TASK INPUT ->

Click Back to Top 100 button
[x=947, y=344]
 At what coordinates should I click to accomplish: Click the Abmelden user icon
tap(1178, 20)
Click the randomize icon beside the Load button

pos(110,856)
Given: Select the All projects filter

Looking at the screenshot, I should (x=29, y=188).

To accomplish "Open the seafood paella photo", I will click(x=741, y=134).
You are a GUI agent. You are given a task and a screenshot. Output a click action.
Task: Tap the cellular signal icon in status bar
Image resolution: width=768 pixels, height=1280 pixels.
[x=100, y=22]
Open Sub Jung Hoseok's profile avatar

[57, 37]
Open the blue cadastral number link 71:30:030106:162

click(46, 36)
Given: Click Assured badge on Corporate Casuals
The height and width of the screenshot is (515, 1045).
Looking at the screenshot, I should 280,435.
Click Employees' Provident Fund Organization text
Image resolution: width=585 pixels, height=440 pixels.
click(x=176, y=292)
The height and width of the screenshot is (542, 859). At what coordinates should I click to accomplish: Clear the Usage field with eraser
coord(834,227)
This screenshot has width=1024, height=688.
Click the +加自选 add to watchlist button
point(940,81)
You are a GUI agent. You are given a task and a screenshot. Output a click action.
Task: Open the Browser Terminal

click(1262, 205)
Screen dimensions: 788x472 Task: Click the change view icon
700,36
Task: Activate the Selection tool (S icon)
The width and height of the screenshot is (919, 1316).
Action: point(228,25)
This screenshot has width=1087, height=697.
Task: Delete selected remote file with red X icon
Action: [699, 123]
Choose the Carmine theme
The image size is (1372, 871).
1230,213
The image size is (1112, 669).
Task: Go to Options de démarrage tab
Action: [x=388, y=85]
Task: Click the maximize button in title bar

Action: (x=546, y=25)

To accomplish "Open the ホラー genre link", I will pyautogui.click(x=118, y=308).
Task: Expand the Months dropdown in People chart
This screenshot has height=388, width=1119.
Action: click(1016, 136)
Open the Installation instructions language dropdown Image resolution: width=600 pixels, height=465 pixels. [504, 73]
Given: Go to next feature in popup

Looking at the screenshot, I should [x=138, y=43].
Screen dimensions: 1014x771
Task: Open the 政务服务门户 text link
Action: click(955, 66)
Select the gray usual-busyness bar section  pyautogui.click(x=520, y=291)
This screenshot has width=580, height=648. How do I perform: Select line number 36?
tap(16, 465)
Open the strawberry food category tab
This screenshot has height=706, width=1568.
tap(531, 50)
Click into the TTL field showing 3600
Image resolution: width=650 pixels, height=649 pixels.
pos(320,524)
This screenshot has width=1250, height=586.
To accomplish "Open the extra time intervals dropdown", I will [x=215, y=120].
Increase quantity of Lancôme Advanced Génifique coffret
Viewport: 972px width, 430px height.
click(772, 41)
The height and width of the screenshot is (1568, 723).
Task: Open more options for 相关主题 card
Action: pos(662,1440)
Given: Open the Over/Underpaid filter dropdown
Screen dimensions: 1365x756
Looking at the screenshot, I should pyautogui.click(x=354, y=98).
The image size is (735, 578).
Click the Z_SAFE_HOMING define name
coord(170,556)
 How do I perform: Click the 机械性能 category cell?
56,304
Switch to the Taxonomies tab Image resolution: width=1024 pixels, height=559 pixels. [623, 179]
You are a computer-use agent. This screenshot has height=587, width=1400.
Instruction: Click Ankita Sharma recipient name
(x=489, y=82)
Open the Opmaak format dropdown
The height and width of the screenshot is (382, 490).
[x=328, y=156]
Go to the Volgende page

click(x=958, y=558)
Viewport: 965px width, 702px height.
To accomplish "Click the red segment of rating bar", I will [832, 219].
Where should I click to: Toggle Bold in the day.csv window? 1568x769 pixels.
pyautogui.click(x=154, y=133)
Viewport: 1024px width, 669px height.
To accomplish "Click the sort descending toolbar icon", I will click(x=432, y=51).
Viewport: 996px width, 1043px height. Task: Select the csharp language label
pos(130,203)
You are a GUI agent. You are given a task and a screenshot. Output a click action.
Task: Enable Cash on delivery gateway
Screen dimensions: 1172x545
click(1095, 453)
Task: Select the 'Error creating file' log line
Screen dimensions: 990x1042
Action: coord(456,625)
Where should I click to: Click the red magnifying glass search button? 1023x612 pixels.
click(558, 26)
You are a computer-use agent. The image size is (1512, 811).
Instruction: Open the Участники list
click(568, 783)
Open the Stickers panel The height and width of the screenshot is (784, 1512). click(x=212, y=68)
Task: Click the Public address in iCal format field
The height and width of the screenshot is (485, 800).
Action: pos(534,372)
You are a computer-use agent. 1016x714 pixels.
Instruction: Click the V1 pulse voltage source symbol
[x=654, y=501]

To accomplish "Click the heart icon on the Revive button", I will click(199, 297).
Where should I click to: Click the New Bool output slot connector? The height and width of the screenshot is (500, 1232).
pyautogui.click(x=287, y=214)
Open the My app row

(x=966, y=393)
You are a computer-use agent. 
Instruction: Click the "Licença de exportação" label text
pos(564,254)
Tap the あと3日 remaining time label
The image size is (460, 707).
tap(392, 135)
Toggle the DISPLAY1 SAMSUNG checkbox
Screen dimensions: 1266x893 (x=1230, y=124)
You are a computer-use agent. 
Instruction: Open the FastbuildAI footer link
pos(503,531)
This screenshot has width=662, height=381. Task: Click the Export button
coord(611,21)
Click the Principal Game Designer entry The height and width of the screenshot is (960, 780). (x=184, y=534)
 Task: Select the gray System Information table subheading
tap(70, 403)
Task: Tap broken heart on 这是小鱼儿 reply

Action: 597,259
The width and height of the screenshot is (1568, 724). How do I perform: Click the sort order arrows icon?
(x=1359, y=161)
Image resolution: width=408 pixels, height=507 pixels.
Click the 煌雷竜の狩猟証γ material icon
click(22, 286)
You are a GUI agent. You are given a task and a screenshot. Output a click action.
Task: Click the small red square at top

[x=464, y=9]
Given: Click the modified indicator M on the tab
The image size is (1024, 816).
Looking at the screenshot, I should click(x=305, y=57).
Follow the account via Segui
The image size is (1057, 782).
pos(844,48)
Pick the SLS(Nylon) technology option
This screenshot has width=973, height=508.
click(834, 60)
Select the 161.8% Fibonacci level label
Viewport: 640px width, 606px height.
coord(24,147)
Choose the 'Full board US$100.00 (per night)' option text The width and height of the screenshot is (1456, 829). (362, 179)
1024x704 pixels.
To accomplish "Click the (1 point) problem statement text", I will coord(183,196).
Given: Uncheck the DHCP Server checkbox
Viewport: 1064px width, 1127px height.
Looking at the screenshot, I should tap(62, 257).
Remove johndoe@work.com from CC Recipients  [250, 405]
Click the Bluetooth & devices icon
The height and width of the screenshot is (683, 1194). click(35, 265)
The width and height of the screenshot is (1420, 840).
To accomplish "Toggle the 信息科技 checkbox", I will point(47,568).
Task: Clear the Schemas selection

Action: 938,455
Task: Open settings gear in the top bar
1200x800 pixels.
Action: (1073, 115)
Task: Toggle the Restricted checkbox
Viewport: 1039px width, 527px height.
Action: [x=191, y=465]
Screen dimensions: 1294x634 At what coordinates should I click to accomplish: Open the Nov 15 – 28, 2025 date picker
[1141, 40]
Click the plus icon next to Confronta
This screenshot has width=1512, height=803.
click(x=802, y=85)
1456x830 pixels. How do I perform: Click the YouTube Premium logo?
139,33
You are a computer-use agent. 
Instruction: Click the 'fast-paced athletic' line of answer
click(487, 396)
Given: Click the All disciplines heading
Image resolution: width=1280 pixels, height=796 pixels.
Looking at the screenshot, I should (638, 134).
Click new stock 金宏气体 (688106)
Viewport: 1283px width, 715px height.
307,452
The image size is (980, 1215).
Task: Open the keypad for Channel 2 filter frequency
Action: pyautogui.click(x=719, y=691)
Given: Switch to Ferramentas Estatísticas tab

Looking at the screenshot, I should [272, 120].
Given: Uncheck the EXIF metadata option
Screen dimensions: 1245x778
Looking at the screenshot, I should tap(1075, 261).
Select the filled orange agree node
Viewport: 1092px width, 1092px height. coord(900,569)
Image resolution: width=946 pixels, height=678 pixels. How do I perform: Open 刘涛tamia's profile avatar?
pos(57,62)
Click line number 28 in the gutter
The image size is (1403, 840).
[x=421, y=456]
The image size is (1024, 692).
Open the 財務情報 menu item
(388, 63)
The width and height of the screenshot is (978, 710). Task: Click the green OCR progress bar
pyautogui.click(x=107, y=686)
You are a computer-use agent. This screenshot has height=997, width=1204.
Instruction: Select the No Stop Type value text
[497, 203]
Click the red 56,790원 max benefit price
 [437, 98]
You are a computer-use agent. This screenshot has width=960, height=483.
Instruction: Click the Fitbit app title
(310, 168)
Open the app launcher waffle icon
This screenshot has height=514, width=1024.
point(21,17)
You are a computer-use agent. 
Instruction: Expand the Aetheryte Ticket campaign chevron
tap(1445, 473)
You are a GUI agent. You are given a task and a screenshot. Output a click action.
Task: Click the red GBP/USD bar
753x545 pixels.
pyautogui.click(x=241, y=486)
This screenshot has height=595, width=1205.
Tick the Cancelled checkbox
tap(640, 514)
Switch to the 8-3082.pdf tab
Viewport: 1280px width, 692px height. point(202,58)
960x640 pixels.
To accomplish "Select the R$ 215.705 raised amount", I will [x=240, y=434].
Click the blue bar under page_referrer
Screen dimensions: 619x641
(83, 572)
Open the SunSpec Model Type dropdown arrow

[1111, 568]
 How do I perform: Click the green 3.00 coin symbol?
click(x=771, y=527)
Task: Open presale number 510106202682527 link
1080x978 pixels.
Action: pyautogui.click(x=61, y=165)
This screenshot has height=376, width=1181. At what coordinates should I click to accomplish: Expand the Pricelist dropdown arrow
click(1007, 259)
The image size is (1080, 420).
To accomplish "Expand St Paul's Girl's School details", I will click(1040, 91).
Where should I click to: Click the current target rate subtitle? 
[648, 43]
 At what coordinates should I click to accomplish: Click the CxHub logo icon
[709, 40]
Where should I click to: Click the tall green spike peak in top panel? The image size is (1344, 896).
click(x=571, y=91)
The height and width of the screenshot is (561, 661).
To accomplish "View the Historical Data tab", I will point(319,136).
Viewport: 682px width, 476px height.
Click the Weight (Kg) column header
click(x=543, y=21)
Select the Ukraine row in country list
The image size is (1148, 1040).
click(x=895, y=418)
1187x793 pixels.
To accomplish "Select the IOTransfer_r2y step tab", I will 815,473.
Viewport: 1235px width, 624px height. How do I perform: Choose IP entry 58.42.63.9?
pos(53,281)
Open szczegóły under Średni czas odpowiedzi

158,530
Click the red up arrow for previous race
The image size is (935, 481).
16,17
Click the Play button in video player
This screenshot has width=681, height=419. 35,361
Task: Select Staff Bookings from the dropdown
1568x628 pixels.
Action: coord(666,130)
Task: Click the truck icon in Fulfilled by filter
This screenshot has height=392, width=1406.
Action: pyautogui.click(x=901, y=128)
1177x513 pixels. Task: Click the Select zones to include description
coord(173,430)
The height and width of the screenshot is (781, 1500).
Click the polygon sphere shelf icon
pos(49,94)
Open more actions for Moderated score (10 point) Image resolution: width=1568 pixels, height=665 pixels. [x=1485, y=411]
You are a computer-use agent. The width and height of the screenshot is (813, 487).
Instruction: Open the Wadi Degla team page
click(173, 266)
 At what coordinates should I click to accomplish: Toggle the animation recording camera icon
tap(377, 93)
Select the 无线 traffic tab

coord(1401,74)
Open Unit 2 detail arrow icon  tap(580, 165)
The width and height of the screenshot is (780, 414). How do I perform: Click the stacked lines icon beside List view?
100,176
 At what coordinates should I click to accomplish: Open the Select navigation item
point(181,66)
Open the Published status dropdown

EXERCISE PROMPT ->
All that is wanted is a faithful reproduction of the line above with "Given: Select the All projects filter", the line with "Choose the Carmine theme", and every line in between.

EXERCISE OUTPUT ->
Given: Select the All projects filter

Looking at the screenshot, I should (x=29, y=188).

To accomplish "Open the seafood paella photo", I will click(x=741, y=134).
You are a GUI agent. You are given a task and a screenshot. Output a click action.
Task: Tap the cellular signal icon in status bar
Image resolution: width=768 pixels, height=1280 pixels.
[x=100, y=22]
Open Sub Jung Hoseok's profile avatar

[57, 37]
Open the blue cadastral number link 71:30:030106:162

click(46, 36)
Given: Click Assured badge on Corporate Casuals
The height and width of the screenshot is (515, 1045).
Looking at the screenshot, I should 280,435.
Click Employees' Provident Fund Organization text
Image resolution: width=585 pixels, height=440 pixels.
click(x=176, y=292)
The height and width of the screenshot is (542, 859). At what coordinates should I click to accomplish: Clear the Usage field with eraser
coord(834,227)
This screenshot has width=1024, height=688.
Click the +加自选 add to watchlist button
point(940,81)
You are a GUI agent. You are given a task and a screenshot. Output a click action.
Task: Open the Browser Terminal

click(1262, 205)
Screen dimensions: 788x472 Task: Click the change view icon
700,36
Task: Activate the Selection tool (S icon)
The width and height of the screenshot is (919, 1316).
Action: point(228,25)
This screenshot has width=1087, height=697.
Task: Delete selected remote file with red X icon
Action: [699, 123]
Choose the Carmine theme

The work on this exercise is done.